That’s the question that comes to mind as I ponder the current debate on making the “Plan B” morning-after contraceptive available to girls of any age. As Sandy Banks points out in her opinion piece, the “women” in question are 12, 13 and 14 years old. And even younger in some cases!

The key issue at stake in the discussion appears to be the hard won right of women to choose what to do with our reproductive capacities. But does the biological capacity to bear a child make a girl psychologically capable of making “woman” decisions without adult support? I think not.

I went through precocious puberty. I began menstruating  in fourth grade at ten years old–long before other girls even began to think about such matters.  While my body was ready to bear children and make adult decisions, “I” certainly was not!

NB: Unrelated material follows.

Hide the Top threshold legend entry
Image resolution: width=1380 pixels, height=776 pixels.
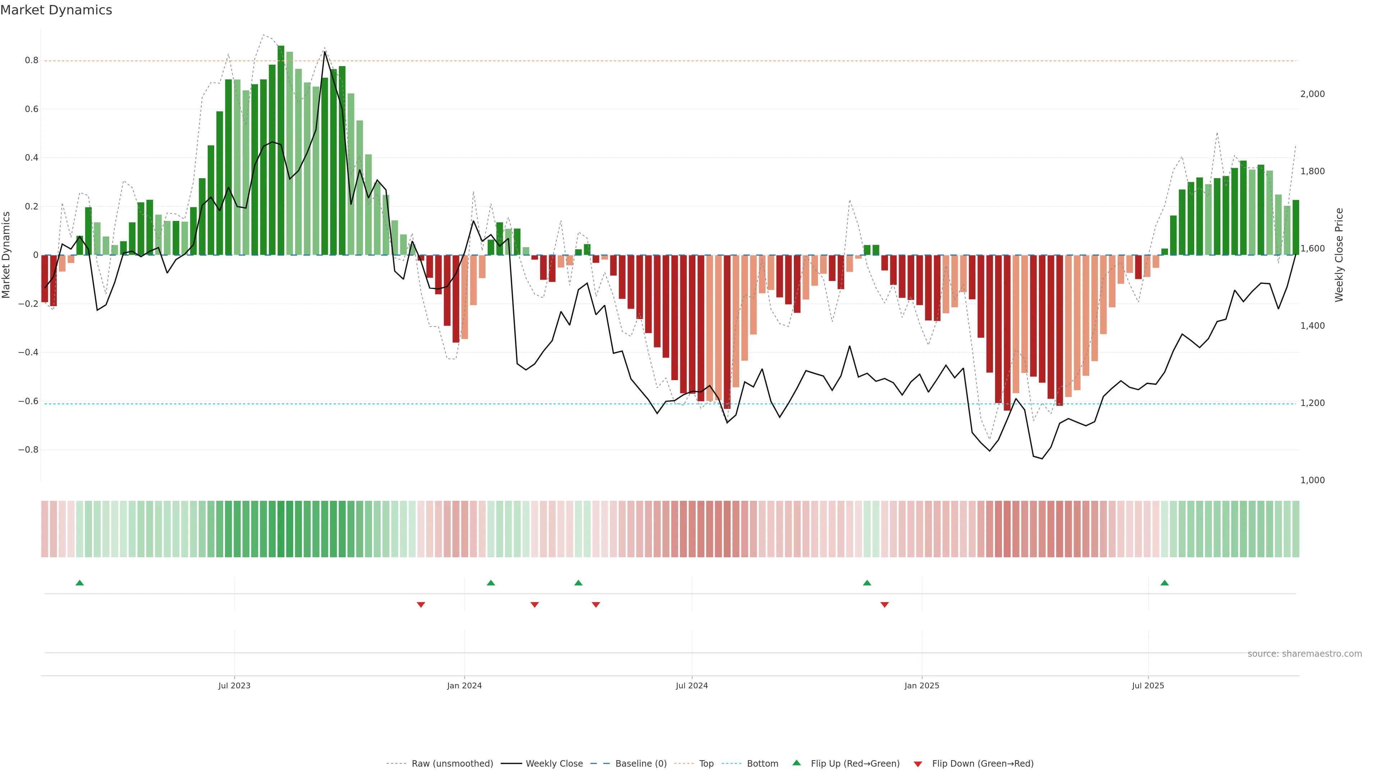[x=706, y=764]
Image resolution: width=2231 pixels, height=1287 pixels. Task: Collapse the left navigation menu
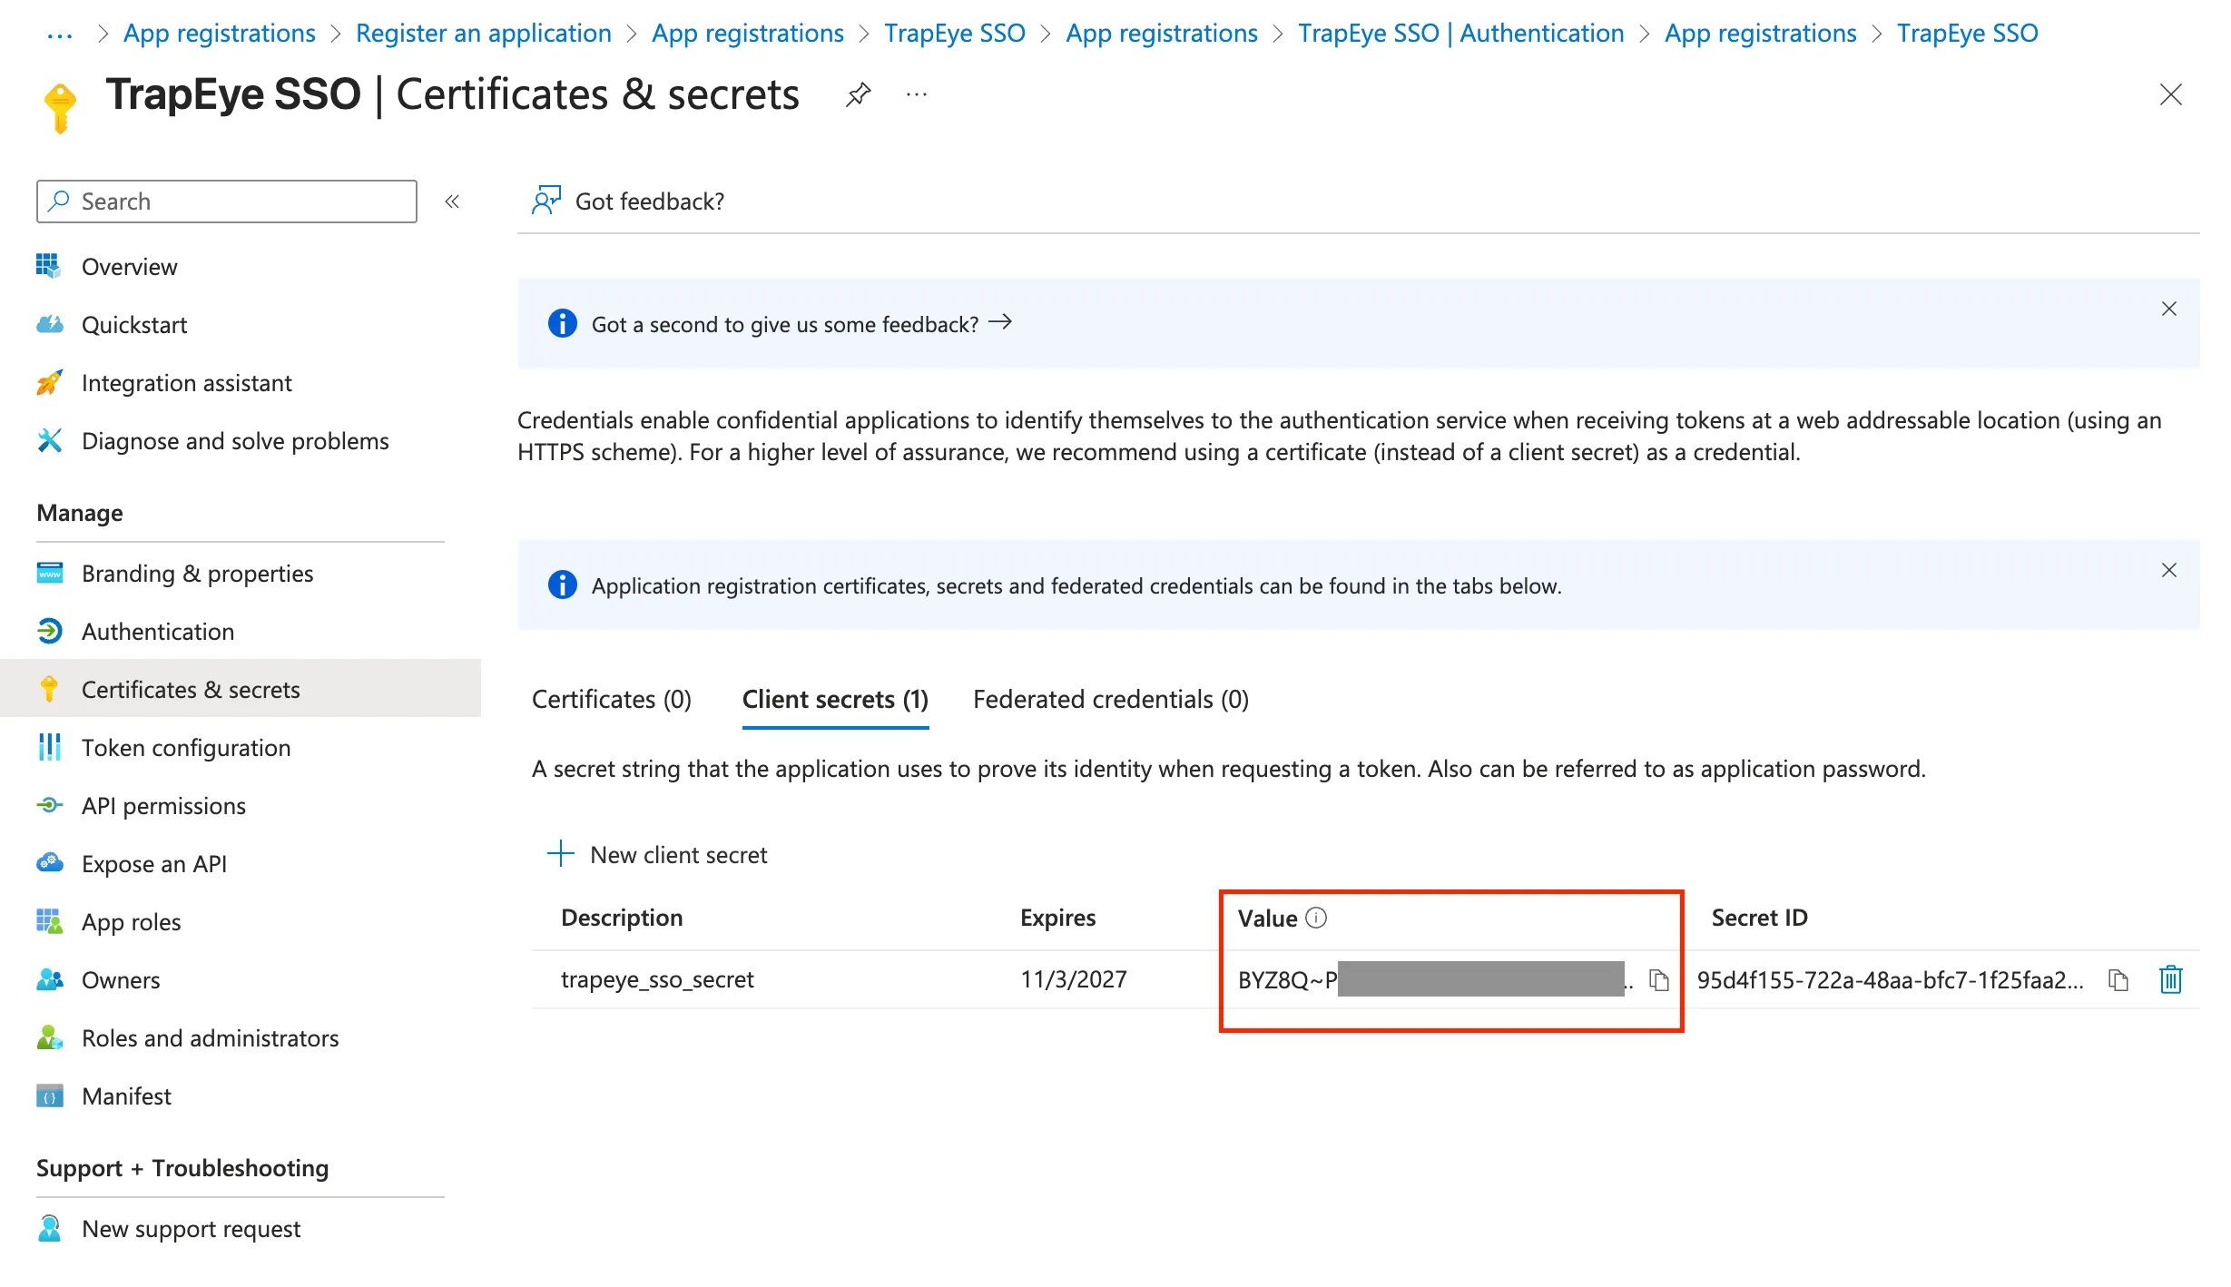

I understand the potential complications in family where girls so young are having intercourse and in need of a some kind of  “Plan B.”  A girl who doesn’t feel safe asking her parents for support in such matters needs help with far more than her contraceptive options. But this is not the “Plan B” that will provide the real help she needs.

As Sandy, the single mother of two now adult women, points out so clearly: “If parents took more responsibility and paid more attention to their kids, perhaps the debate about the contraceptive Plan B would become unnecessary.”

Amen Sandy.

I’m all for women’s reproductive rights, but girls aren’t women, even if their bodies say otherwise.